Panorama-cinéma : Tu « incarnes » notamment la diégèse en explorant la dimension nostalgique de ce lieu là ainsi que de toute l'esthétique qui s'y rattache. Parfois, c'est par le biais de détails… comme par exemple le vieux jeu de poche que tu dessines avec une telle attention…
Jimmy Beaulieu : Des auteurs comme Côté ou Stéphane Lafleur vont chercher ces trucs là, un peu oubliés, de notre patrimoine et vont filmer avec beaucoup de lyrisme des choses qui sont plutôt perçues comme étant vulgaires. Rafaël Ouellet aussi fait ça, un peu.

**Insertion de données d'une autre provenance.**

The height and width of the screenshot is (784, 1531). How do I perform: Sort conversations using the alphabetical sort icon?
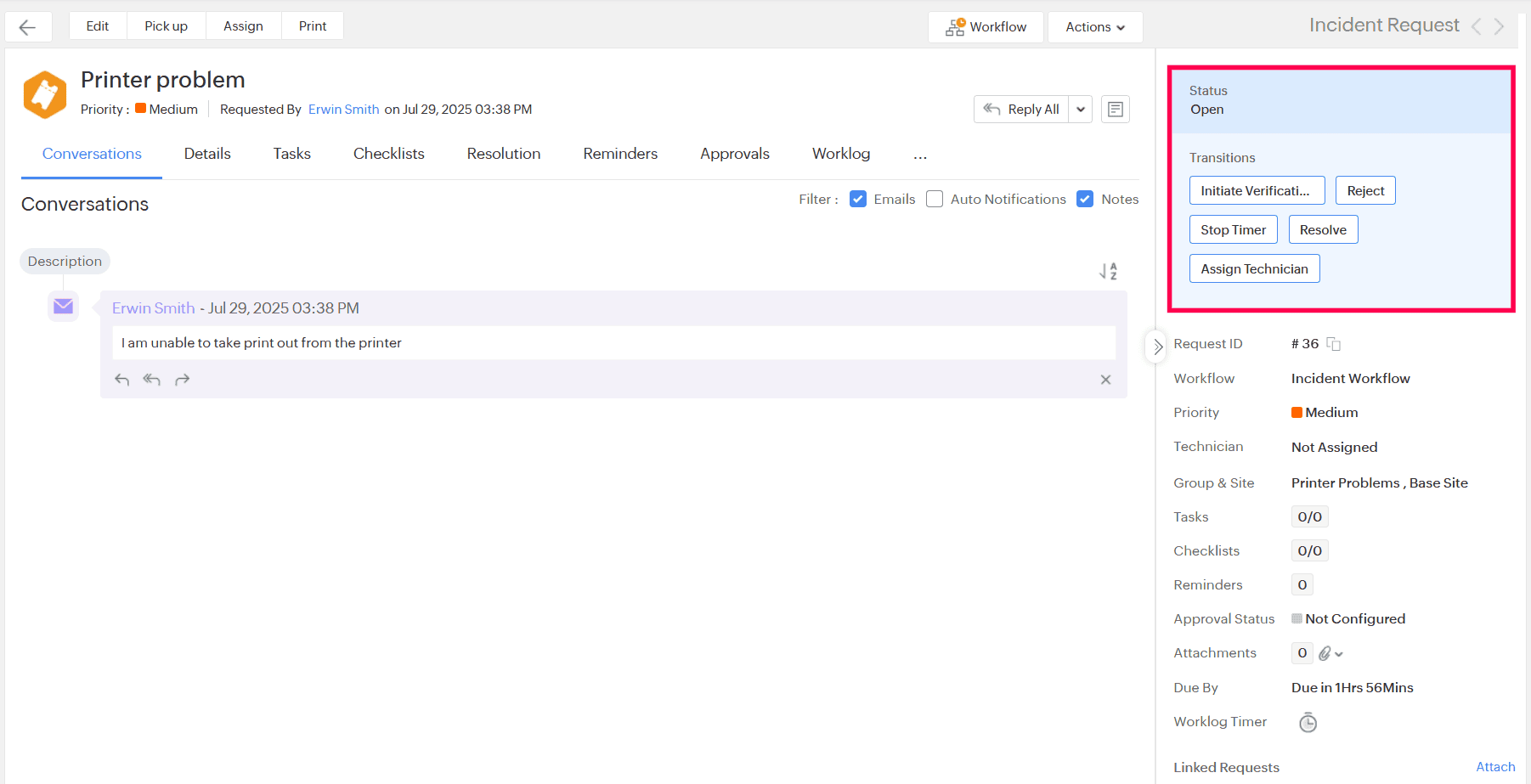click(x=1107, y=270)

C'est un peu un tic de cette génération de cinéastes et c'était important pour moi de l'utiliser aussi, puisque je voulais rendre hommage à cette mouvance. Le passé commun, le patrimoine vulgaire que l'on filme avec emphase.
Panorama-cinéma : Y a-t-il des choses, dans le film, à propos desquelles tu t'es immédiatement dit qu'elles ne pourraient pas marcher sur papier?
Jimmy Beaulieu : Non. Sauf la musique. J'avais trouvé un moyen de la ramener dans le livre, mais je l'ai complètement oubliée quand est venu le temps de le faire. En fouillant dans la cave, Vic trouvait un tambour pour enfants et donnait quelques coups dessus, ce qui créait un rappel des quelques traces de musique dans le film. Par rapport au cinéma, c'est un des trucs qui, à mon avis, manque dans la bande dessinée : l'utilisation de la musique. Parfois, je me dis qu'on pourrait, par exemple, la remplacer par de la couleur… mais en même temps, pouvoir mettre de la musique ce serait hot. (Rires) J'en mets comme je peux dans mes livres : les gens écoutent des 45 tours ensemble, ils fredonnent… des trucs comme du Depeche Mode ou du New Order, que les gens ont des chances de reconnaître…
Panorama-cinéma: Au final, que dirais-tu que
Le potager de Vic+Flo a à dire sur
Vic+Flo ont vu un ours?
Jimmy Beaulieu : Si je le savais, peut-être que je n'aurais pas eu besoin de faire le livre – ou en tout cas, ça aurait été un livre un peu plus poche. Mais il y a tout un discours, dans le film, sur la liberté, le désir de refaire sa vie, de faire quelque chose de sa deuxième chance que j'ai vraiment trouvé beau. Il y aussi la manière dont Côté filme, par exemple, Pierrette Robitaille, que je trouve magnifique. Ce sont des partis pris auxquels je voulais faire écho, sur lesquels je ne voulais pas nécessairement attirer l'attention, mais auxquels je voulais répondre.